Malam itu, Janice dan Keyra akhirnya memutuskan menginap di tempat Trisha, sementara Victor harus berpamitan pulang. Setelah mengiring kepergian Victor, mereka berbaring berimpitan bak ikan pindang di ranjang dan terus mengobrol seru hingga akhirnya semua tertidur pulas.
***
Saat tengah malam ...
BUK!
Buk ... buk!
Janice terlonjak kaget.
“Trish, kenapa ruangan ini seperti bergetar? Apa yang kamu lakukan pada apartemen ini? Atau ada gempa bumi?” seru Janice, memekik saat melihat ruangan sedikit bergetar.
"Memangnya ada apa, sih?" tanya Keyra yang ikut terbangun sambil mengucek matanya dan menguap.
“Nggak apa-apa. Diamlah." Trisha terkekeh seraya menepuk pundaknya.
"Seperti benturan keras. Suara apa itu?" Janice berseru panik, lalu duduk di tepi tempat tidur seraya mendengarkan baik-baik.
“Mana ada benturan? Kamu pasti terlalu mengada-ada!” ujar Keyra dengan mata mengantuk.
“Nggak, Key, aku juga mendengarnya. Apa kamu nggak bisa dengar?” kata Trisha dengan suara pelan.
Mereka terdiam dan mendengarkan. Sayup-sayup terdengar bunyi gedebuk keras, dan kemudian tidak salah lagi, suara erangan dua sejoli.
Mata Janice dan Keyra membelalak lebar, tetapi mereka tetap diam.
Sementara itu, Rocky melompat ke tempat tidur dan ikut bergabung dengan mereka.
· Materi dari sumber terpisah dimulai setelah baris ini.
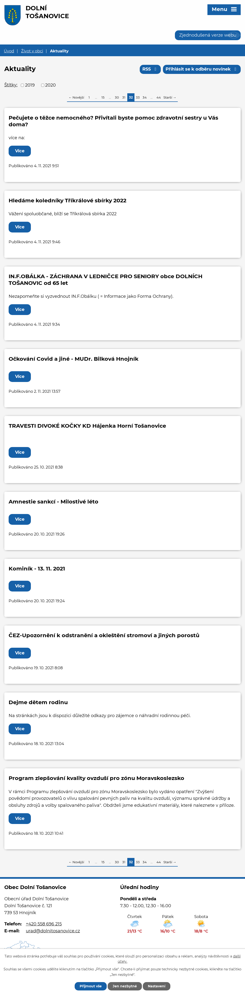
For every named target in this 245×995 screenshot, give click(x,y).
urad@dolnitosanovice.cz (53, 931)
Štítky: (10, 85)
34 (145, 97)
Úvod (9, 51)
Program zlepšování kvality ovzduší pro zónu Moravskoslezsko (96, 778)
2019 (30, 85)
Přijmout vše (91, 986)
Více (19, 151)
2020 (50, 85)
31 (123, 97)
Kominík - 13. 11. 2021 (37, 568)
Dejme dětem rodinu (38, 702)
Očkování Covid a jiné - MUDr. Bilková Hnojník (74, 358)
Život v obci (32, 51)
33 (138, 97)
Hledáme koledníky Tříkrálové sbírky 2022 (67, 200)
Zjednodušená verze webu (207, 35)
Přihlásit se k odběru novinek (202, 69)
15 (103, 97)
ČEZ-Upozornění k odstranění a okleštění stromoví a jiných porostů (104, 635)
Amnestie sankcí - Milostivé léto (53, 501)
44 (158, 97)
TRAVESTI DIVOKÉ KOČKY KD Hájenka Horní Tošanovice (87, 425)
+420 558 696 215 (44, 924)
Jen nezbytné (125, 986)
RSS (150, 69)
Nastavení (156, 986)
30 (117, 97)
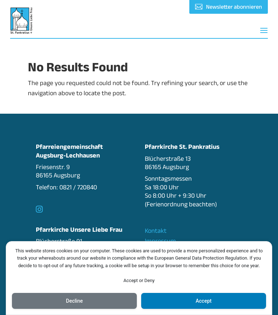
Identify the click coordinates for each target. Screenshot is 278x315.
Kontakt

Dia menatap dinding belakang tempat tidur dengan penuh perhatian.
Mereka berempat duduk dan menunggu. Trisha hampir tidak bisa menggambarkan apa yang mereka alami kali ini.
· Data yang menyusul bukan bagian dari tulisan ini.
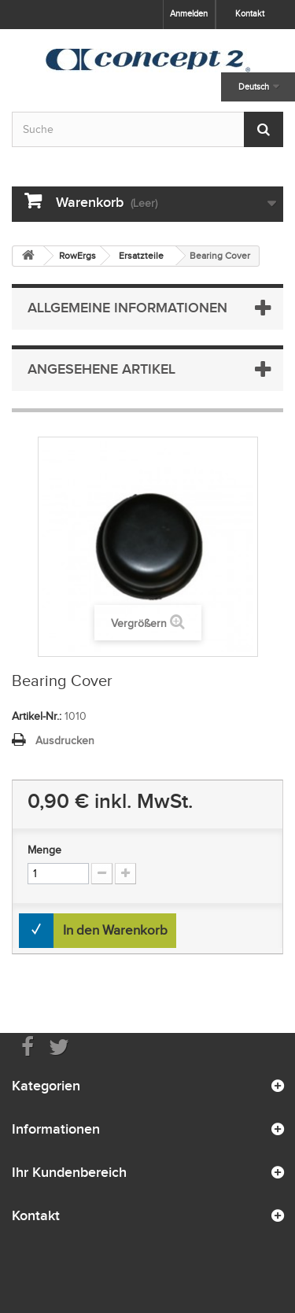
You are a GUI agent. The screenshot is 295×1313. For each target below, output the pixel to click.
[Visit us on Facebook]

Janice dan Keyra memandang Trisha dan Rocky dengan heran dan menahan senyum. Keduanya hanya menggeleng-gelengkan kepala dengan senyum geli perlahan mengembang di wajah mereka.
Lalu mereka bertiga tertawa cekikikan dan mendengus ke arah dinding.
"Apa-apaan itu?" bisik Keyra, matanya membelalak selebar kelereng.
“Ini adalah siksaan yang kurasakan selama dua malam terakhir. Kalian nggak tahu gimana rasanya kurang tidur setiap malam,” gerutunya.
"Jadi, kamu dengar keseruan mereka selama dua malam terakhir?" seru Janice, dengan tangan menutup mulutnya saat tawa mengerang menembus dinding.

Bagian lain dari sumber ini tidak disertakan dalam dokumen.